You can either write up a term paper or develop a small prototype system making use of available commodity software as components. For either option, think about the following questions:

· What are the challenges? There are three major challenges I can tell you right off the bat.

o Ambiguity: keyword queries are inherently ambiguous.

o How do you use keyword search paradigm for expressing the above queries – a largely syntax issue, but a non-trivial one.

o Assuming you tackle the second challenge above, the first challenge implies for a given query, there might be a number of possible answers, owing to ambiguity. How would you score/rank the results?

· What has been done in prior art that you should be aware of? (I will help you find relevant literature and help you in answering any questions you may have from the literature)

· How would you implement these queries such that it leverages available technologies (e.g., Lucene keyword search engine, SQL engine for query evaluation) and still offers reasonable efficiency?

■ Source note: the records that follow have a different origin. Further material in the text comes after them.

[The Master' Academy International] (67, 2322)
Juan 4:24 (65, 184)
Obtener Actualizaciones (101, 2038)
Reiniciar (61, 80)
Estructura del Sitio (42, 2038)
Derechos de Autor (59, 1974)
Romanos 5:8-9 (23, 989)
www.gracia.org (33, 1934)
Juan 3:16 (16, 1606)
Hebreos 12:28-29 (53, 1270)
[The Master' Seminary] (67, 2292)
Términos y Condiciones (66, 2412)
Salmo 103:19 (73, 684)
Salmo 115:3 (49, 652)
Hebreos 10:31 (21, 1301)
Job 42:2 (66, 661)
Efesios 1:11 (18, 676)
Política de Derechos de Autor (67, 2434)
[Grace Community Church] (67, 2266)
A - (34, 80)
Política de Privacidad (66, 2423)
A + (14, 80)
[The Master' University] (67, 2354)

Social Network Computing: Social nets such as facebook and del.ico.us have facilitated massive data, resource and opinion sharing, and in general online discourse. The resources can range from online resources like videos, photos, and blogs to material objects like lawnmowers and bikes. (If you are wondering about what material objects are doing in a social net, talk to me!) The opinions range from politics to impressions about the job done by the recently hired handyman. Additionally, the blogosphere is awash with information. On the one hand, the information in social nets is mostly free text and is thus largely unstructured. Thus, traditional IR techniques as well as techniques based on centrality notions such as pagerank can be effectively used to facilitate search over social nets. On the other hand, though, social nets have their own structure, bringing the notion of a seeker’s social neighborhood to the context of search. Just focusing on search alone, there are interesting questions that need to be studied:

· What is the right granularity of search? One could be searching for blogs, photos, resources, etc., or simply for opinions. Or one could be analyzing opinions.

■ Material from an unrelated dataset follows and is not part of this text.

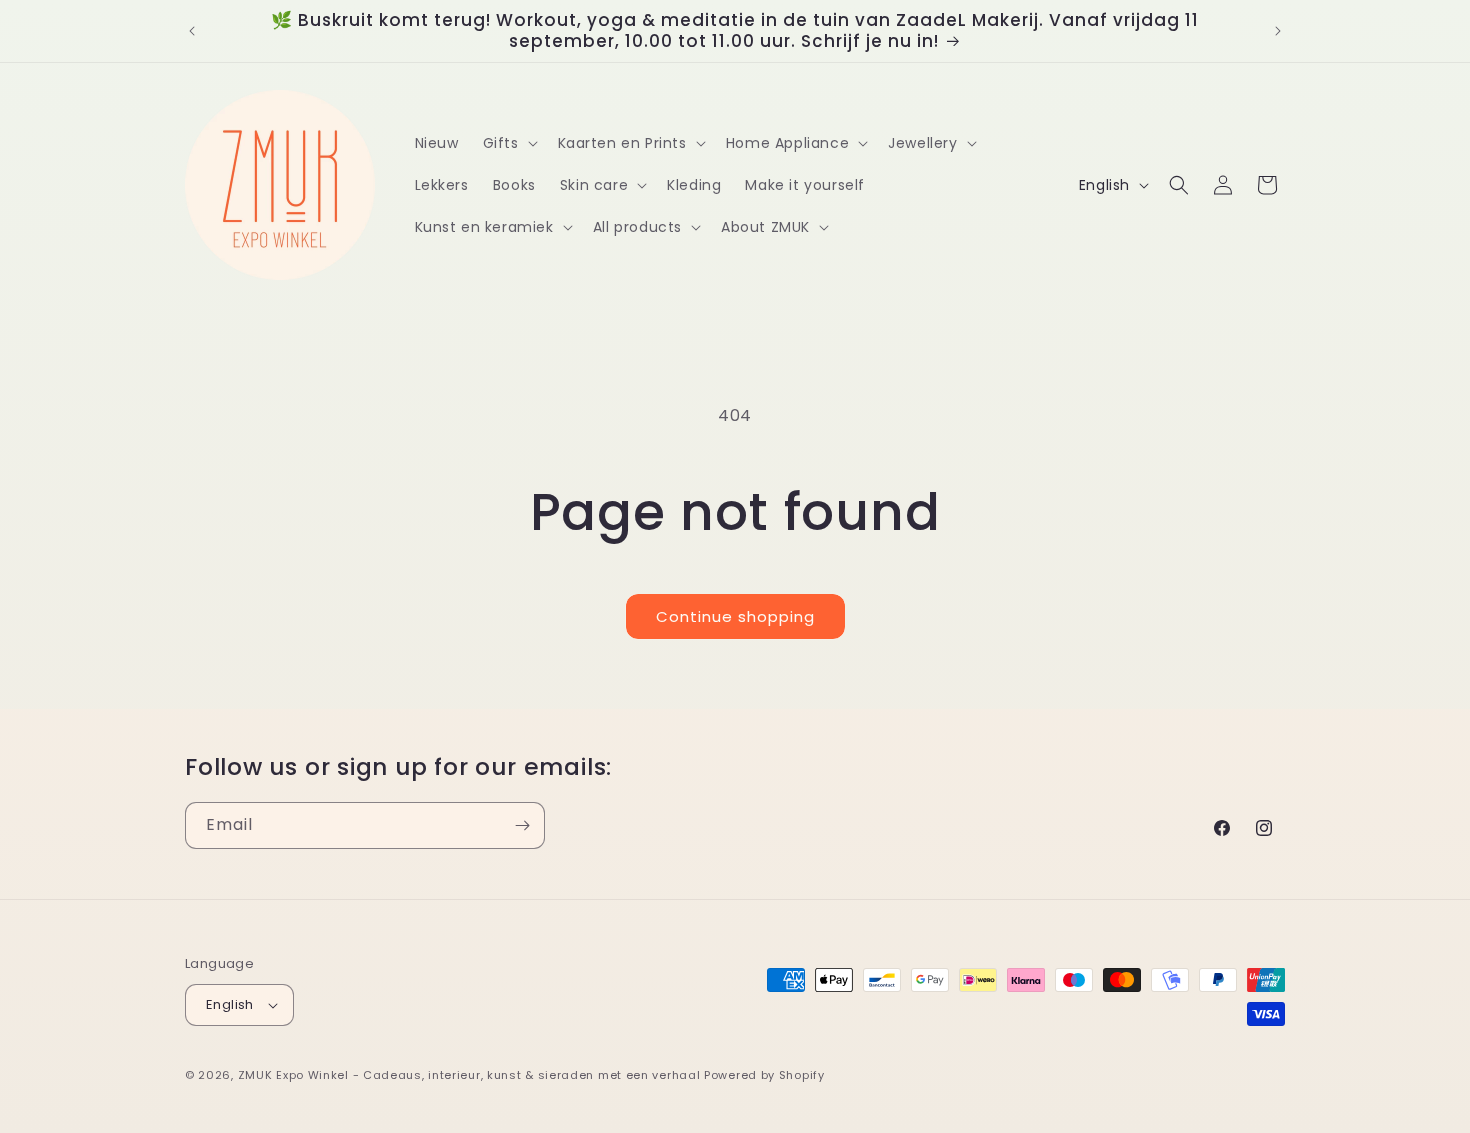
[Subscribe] (522, 825)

· Suppose we call the granules above “infons”. What techniques can we employ for effectively searching such a collection of infons? What kind of analyses are enabled by the combination of text data and the social net structure, together chronology of opinions?

· How can we carry out these tasks efficiently?

Privacy Preserving Data Publishing: In the course, you have read or will read papers that deal with the problems of publishing data in a way that protects the privacy of individuals, while still retaining some utility of the data for purposes of mining. One model of privacy is k-anonymity, which basically says in the published data, values of certain attributes are generalized so as to make each tuple (think individual) is indistinguishable from at least k-1 other tuples). This sort of privacy protects individuals from being identified based on their quasi-identifiers (QIDs) on which there may be public external data. You have also learned (or will learn) about l-diversity and other models which go beyond k-anonymity. All of these models and works are set in the context of a single relational table. In this project, you will consider three different data models:

· Multiple tables.

· XML data.

· Social Network Data, where nodes represent users and links correspond to social relationships. Nodes may have properties associated with them. They may also have resources. Think of properties as modeled using attribute-value pairs and resources as a combination of a (possibly empty) set of attribute-value pairs and textual description.

For each data model, you will identify the appropriate privacy model. The privacy model should spell out what it is that is to be protected. You should draw comparisons with known models such as K-anonymity and l-diversity. You will develop appropriate techniques and algorithms for achieving the relevant privacy. There is some flexibility in this project for doing this work for fewer than three data models in exchange for more depth in the work. It is also possible to substitute other models in place of one or more of the above. You should talk to me about the precise nature of this exchange and the kind of depth expected.